There is something magical about you, something pure, your energy, your creativity, your personality, your laughter; that is why you were picked and groomed!

In the IDEALISATION STAGE, everything you said and did was watched and noted. You were swept off your feet with the Love Bombing. Then they move on to the DEVALUATION STAGE, they start by testing the water, just to check they have the programming at the correct setting and, if they got it right during the Idolisation, you will be more interested in protecting the relationship than you are in protecting yourself. They may make comments about your intelligence (something they admired you for in the beginning), or your abilities in certain areas and perhaps your dreams. If you question this, you are perhaps over-sensitive, or they were only joking! And these subtle put-downs, followed by some idealisation, change the chemical reaction in the brain. So you are now addicted and what happens is your intuition is overridden by the need for this drug.

The attention you received at the start of the relationship disappears and you start to accept any little crumb they throw your way.

They use other techniques such as triangulation.
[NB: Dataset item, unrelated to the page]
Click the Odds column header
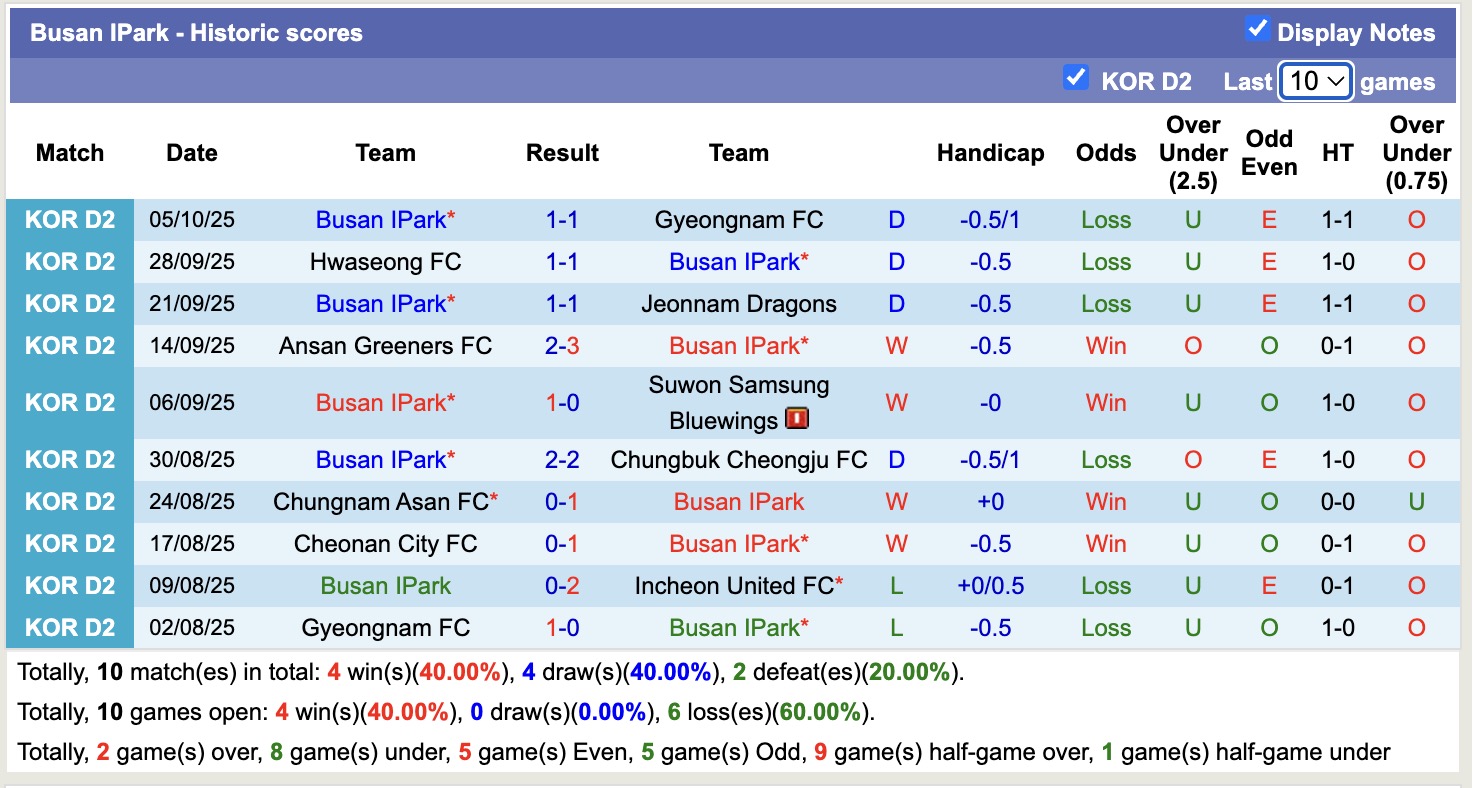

They might talk too much about their exes, or appear to talk about anyone who gives them attention, this is used to draw you closer and fight for their attention. They create triangles with anyone you will see as a threat and they love to turn people against each other. They keep people just far enough apart so they can’t compare anything, but close enough to ensure you know they are a threat. They can manufacture situations to make you jealous and question their fidelity.

Like you, they poison and brainwash everyone else in their lives; the stories they made up about the other people they are telling about you.

You may have experienced ‘gaslighting’ where you were convinced your reality wasn’t real, you didn’t understand a situation or your facts were wrong. You may have discovered lies and again been told you have it all wrong.

This is about Power and Control

The cycle now starts; round and round and round it goes.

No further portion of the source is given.